3. Die beschwerdeführende Gesellschaft legte mit Schriftsatz vom 17. August 2004 die auf Grund einer Parallelbeschwerde ergangene Entscheidung des Verwaltungsgerichtshofes vom 18. Mai 2004, Zl. 2004/10/0060, vor, mit der die Beschwerde mangels Vorliegens eines Bescheides zurückgewiesen wurde, und setzte sich mit deren Begründung auseinander.

IV. Die Beschwerde ist unzulässig.

1. Gemäß Art144 B-VG erkennt der Verfassungsgerichtshof - nach Erschöpfung des Instanzenzuges - über Beschwerden gegen Bescheide von Verwaltungsbehörden. Voraussetzung für die Zulässigkeit einer Beschwerde nach Art144 Abs1 erster Satz B-VG ist demnach u.a. das Vorliegen eines Bescheides (vgl. zB. VfSlg. 15.318/1998 mwN).

Für den Bescheidcharakter einer behördlichen Erledigung ist nach ständiger Rechtsprechung des Verfassungsgerichtshofes nicht nur die äußere Form, sondern auch deren Inhalt maßgebend: Eine Erledigung, die nicht die Form eines Bescheides aufweist, ist dann ein Bescheid, wenn sie nach ihrem deutlich erkennbaren objektiven Gehalt eine Verwaltungsangelegenheit normativ regelt, also für den Einzelfall Rechte oder Rechtsverhältnisse bindend gestaltet oder feststellt (vgl. zB. VfSlg. 13.263/1992, 14.451/1996 und 15.318/1998; zur Charakteristik von Leistungs- und Rechtsgestaltungsbescheiden vgl.
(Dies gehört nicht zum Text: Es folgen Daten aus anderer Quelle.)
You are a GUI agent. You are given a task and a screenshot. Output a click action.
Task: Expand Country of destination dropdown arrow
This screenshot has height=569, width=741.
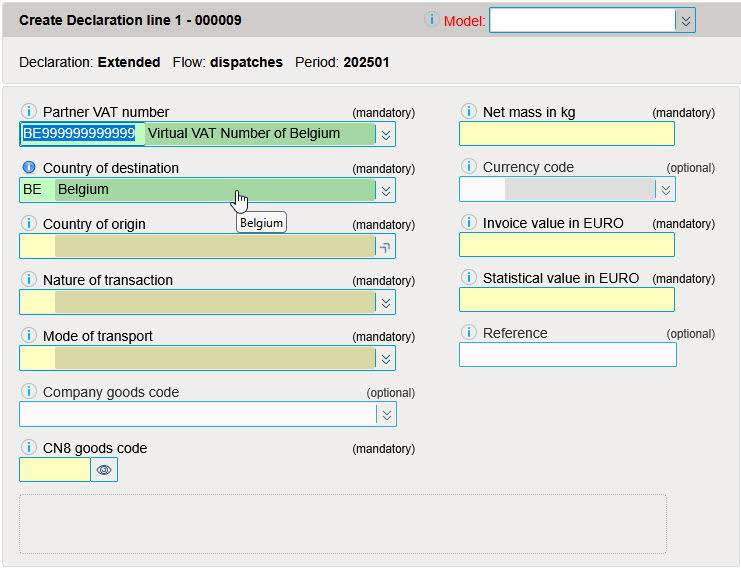pos(386,190)
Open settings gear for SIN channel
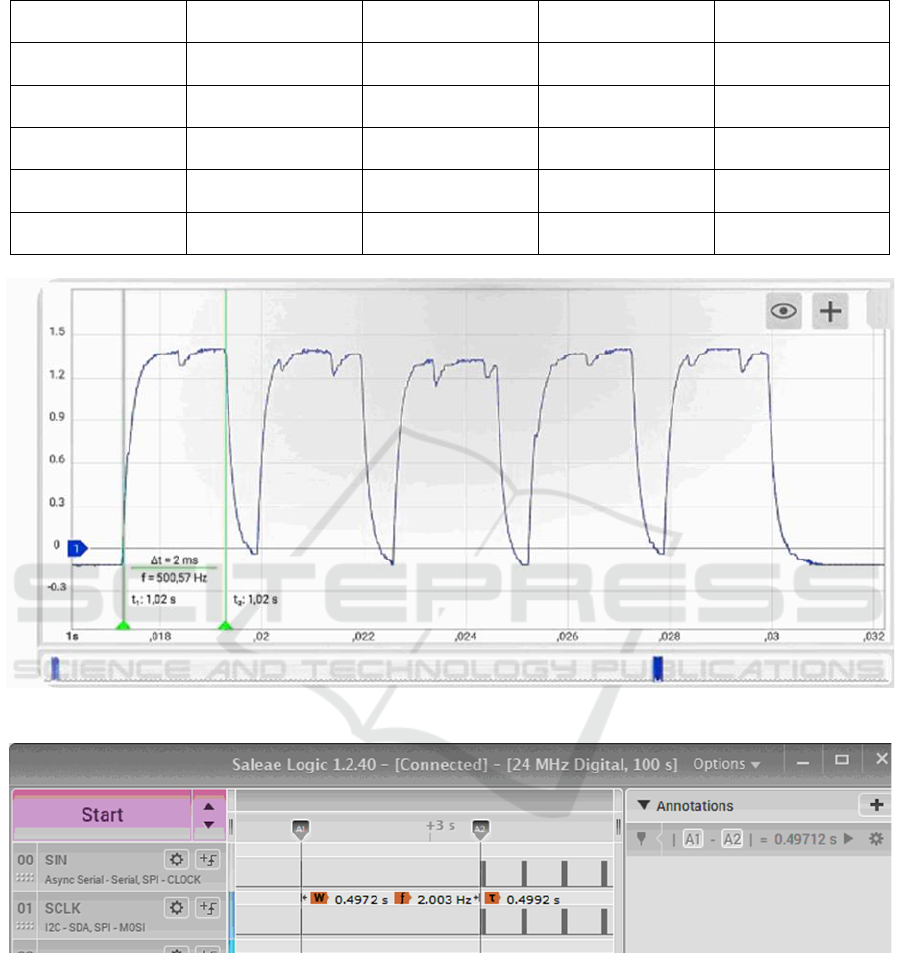The width and height of the screenshot is (901, 953). (177, 858)
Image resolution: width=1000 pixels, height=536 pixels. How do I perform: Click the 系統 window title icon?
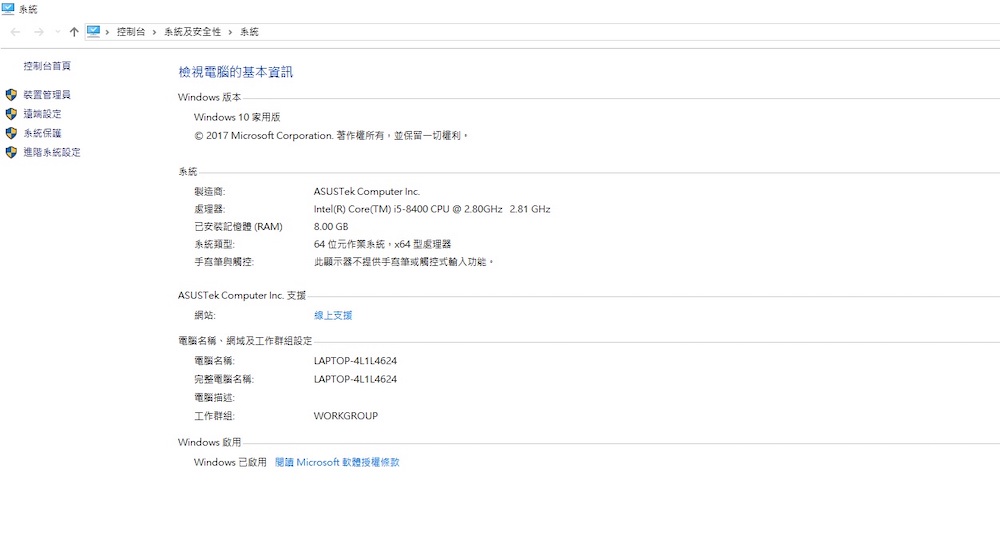click(8, 8)
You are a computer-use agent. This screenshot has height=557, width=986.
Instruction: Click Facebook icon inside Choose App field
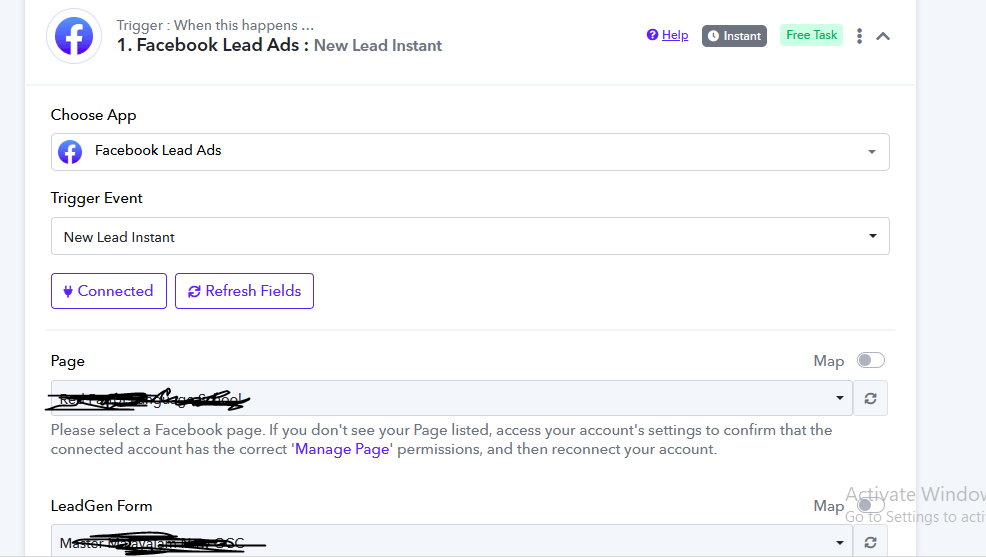pos(70,152)
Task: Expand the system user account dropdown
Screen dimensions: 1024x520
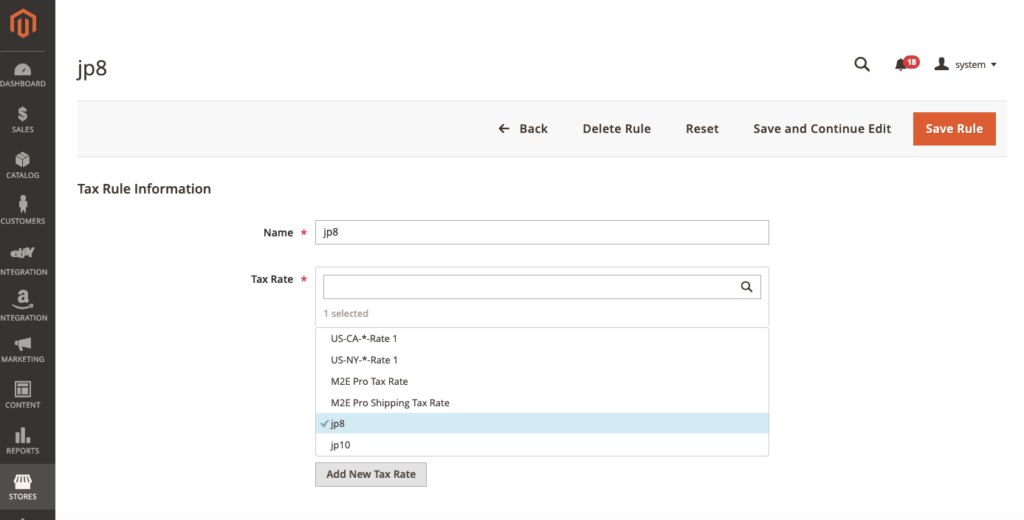Action: 966,65
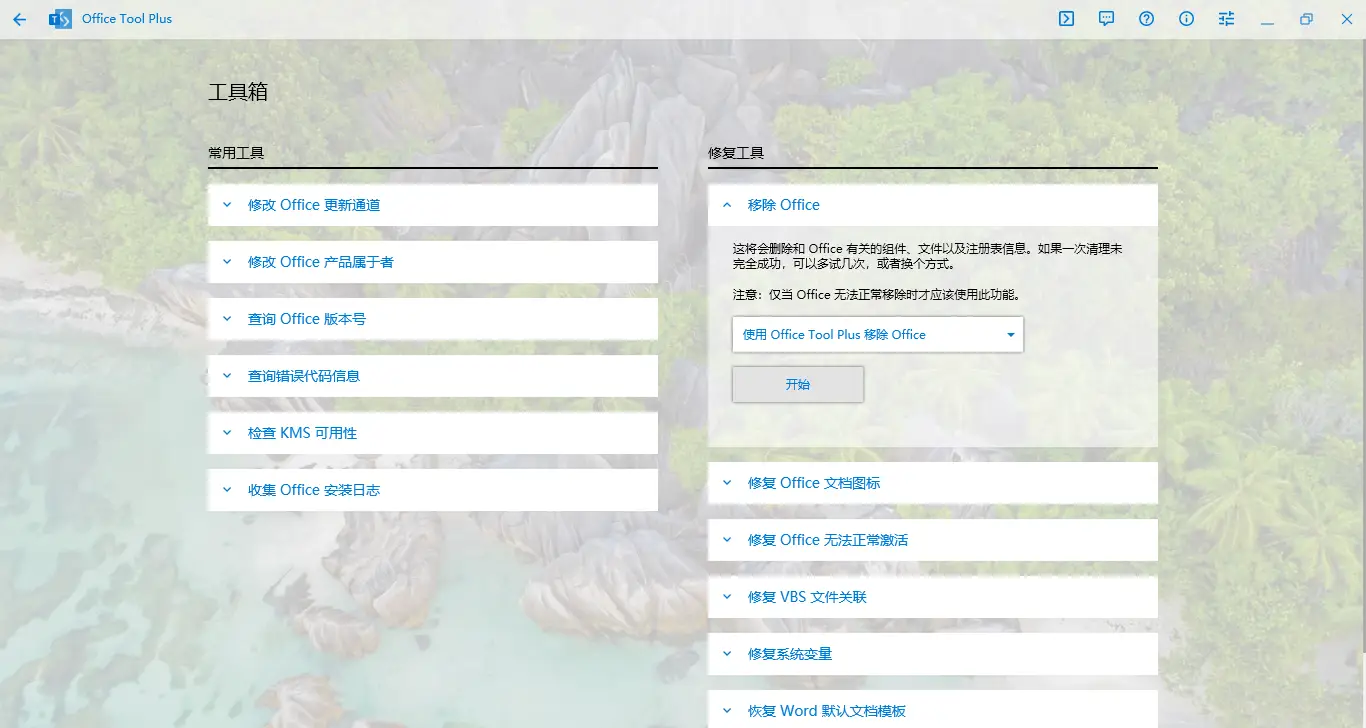1366x728 pixels.
Task: Click the Office Tool Plus logo
Action: click(60, 19)
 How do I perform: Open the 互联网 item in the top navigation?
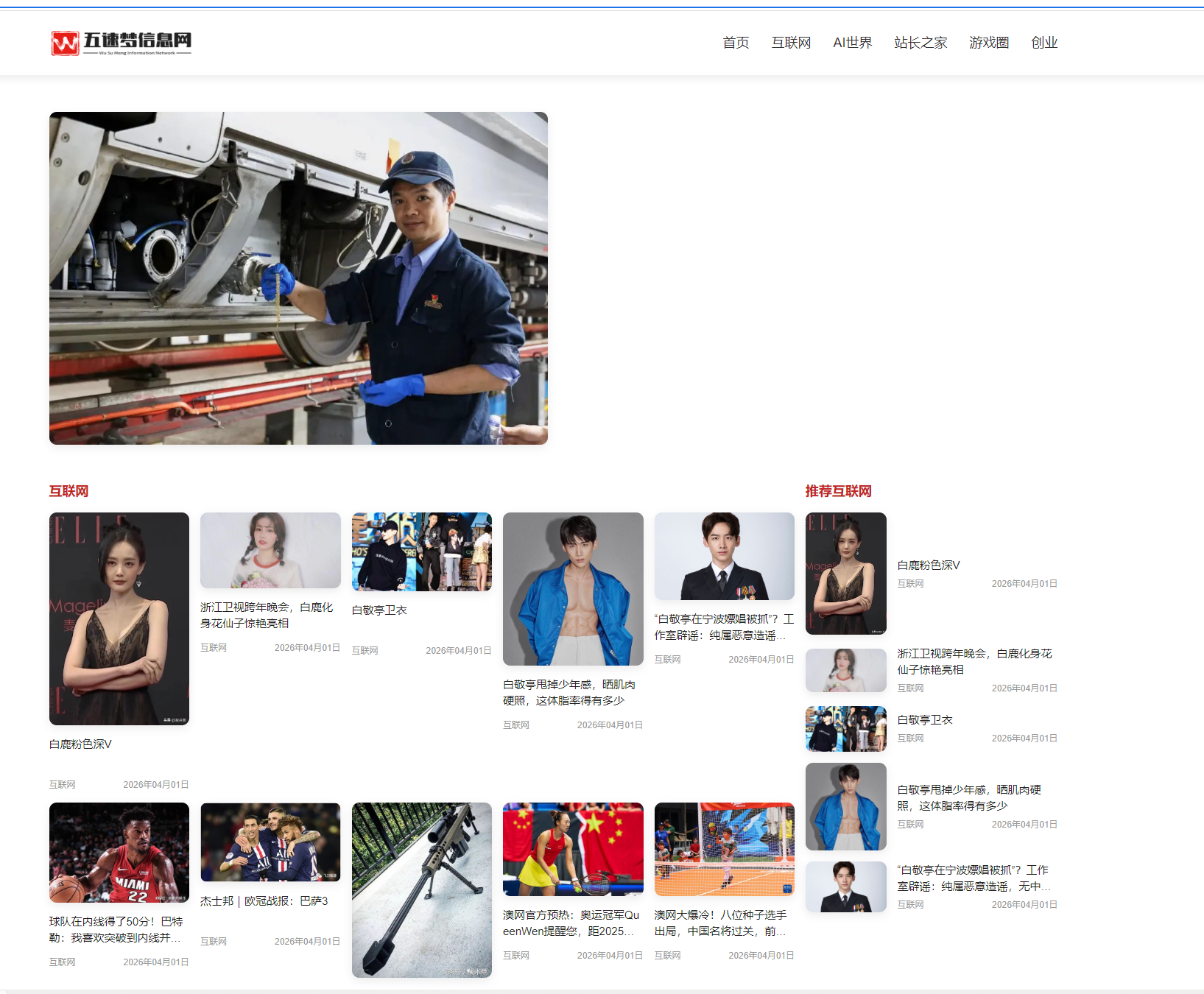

Raschauer, Allgemeines Verwaltungsrecht2 [2003] Rz 928). Dies ist stets vor dem Hintergrund der geltenden Rechtslage zu beurteilen (vgl. VfSlg. 14.608/1996 mwN), insb. danach, ob die Behörde von Rechts wegen berechtigt oder verpflichtet ist, einen Bescheid zu erlassen.

2. Dem Schreiben vom 12. Februar 2004 fehlen die wesentlichen formellen Merkmale eines Bescheides (Mindestanforderungen). Daran ändert auch nicht, dass das Schreiben als "Mahnung" bezeichnet wird, da eine solche zwar Voraussetzung für einen weiteren Rechtsakt ist, aber keine selbständige Entscheidung. Ihm ist kein normativer, sondern ein bloß informativer Inhalt entnehmbar, da den Adressaten des Schreibens bloß Hinweise gegeben und eine Rechtsauffassung näher gebracht wird. Das Schreiben ist daher nicht als Bescheid im Sinne des Art144 B-VG zu werten.

Mangels Bescheidqualität des angefochtenen Schreibens war die Beschwerde daher wegen Unzuständigkeit des Verfassungsgerichtshofes als unzulässig zurückzuweisen.

V. Dieser Beschluss konnte - da die Unzuständigkeit des Verfassungsgerichtshofes offenbar ist - ohne weiteres Verfahren in nichtöffentlicher Sitzung gemäß §19 Abs3 Z2 lita VfGG gefasst werden.